My own thoughts about using this scheme (growing carpet-like plants in between pavers in a vehicular area) is that it never works out as well as it's envisioned. I'm not saying that it never could, just that usually, it doesn't. The plants need attention and watering and unless this is kept up with, they're going to have too hard of a time. Also, having plants mixed in with pavers increases maintenance. It's not as easy to clean paving where plants are rising above its surface. I think it's better to have paver areas and then separate areas with plantings. Then, the issues of combining these two elements don't exist. In a paver area where no vehicular traffic will occur, it will be somewhat easier to allow plants to grow between the pavers.

RE: Pavers with gravel -- how do people make this work long-term?

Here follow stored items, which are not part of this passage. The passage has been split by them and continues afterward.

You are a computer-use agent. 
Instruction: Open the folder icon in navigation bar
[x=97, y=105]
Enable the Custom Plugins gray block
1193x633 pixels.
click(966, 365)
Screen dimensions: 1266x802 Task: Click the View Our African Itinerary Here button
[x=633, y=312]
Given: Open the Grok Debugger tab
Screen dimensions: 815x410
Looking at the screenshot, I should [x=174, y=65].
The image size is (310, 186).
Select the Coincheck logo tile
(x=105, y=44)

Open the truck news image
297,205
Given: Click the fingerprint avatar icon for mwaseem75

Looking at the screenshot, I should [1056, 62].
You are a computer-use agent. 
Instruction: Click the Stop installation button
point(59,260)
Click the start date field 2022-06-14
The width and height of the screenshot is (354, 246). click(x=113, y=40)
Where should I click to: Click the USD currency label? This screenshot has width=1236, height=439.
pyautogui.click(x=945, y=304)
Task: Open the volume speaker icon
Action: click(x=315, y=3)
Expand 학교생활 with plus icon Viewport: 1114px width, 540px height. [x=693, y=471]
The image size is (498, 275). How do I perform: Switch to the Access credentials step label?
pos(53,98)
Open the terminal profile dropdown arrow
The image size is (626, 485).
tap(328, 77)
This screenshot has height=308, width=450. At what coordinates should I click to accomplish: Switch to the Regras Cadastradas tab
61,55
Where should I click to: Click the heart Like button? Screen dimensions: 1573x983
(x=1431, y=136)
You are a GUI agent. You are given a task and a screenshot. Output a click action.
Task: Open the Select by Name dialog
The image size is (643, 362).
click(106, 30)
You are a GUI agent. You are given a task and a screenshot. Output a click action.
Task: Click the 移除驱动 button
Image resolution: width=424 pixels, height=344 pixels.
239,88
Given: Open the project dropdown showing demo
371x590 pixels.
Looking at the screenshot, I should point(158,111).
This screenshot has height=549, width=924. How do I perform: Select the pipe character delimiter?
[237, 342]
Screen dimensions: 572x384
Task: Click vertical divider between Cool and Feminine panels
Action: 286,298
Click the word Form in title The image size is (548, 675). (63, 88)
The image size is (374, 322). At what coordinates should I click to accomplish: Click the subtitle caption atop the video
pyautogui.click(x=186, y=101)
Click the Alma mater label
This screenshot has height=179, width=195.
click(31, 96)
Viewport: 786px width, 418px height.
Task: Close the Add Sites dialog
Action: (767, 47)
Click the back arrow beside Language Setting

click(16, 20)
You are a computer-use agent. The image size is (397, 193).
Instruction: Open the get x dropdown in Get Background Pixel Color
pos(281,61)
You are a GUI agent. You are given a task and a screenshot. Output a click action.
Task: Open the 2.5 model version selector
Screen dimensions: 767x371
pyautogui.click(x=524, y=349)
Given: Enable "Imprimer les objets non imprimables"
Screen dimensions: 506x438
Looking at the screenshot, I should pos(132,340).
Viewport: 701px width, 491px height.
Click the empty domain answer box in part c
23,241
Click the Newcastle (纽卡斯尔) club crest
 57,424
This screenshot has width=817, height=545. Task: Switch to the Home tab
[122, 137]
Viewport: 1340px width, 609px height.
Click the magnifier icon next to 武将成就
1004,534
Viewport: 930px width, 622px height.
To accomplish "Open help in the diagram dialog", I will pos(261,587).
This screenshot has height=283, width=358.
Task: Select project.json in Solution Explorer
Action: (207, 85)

Marcinde -- thanks so much for the suggestion of Gator Dust! It is a great idea and I think would work well for certain applications. I think we're leaning toward just re-doing it with interlocking paver stones, maybe something like these: s/

We have seen a few homes in our neighborhood that have interlocking pavers; they look nice and seem like they may lend themselves better to a DIY project that won't fall apart within a few years. I'm not sure what kind of cost we'd be looking at though, so that's something to consider. They would be appropriate for the neighborhood I think.

patty_cakes -- you are smart to deal with the issues now. We had a couple good years at first, and I like the look, but I don't think it's very practical. Maybe they need to do something like pavers with exposed aggregate in-between them to MIMIC the look of the small stones. Who knows, maybe they DO do that ;-)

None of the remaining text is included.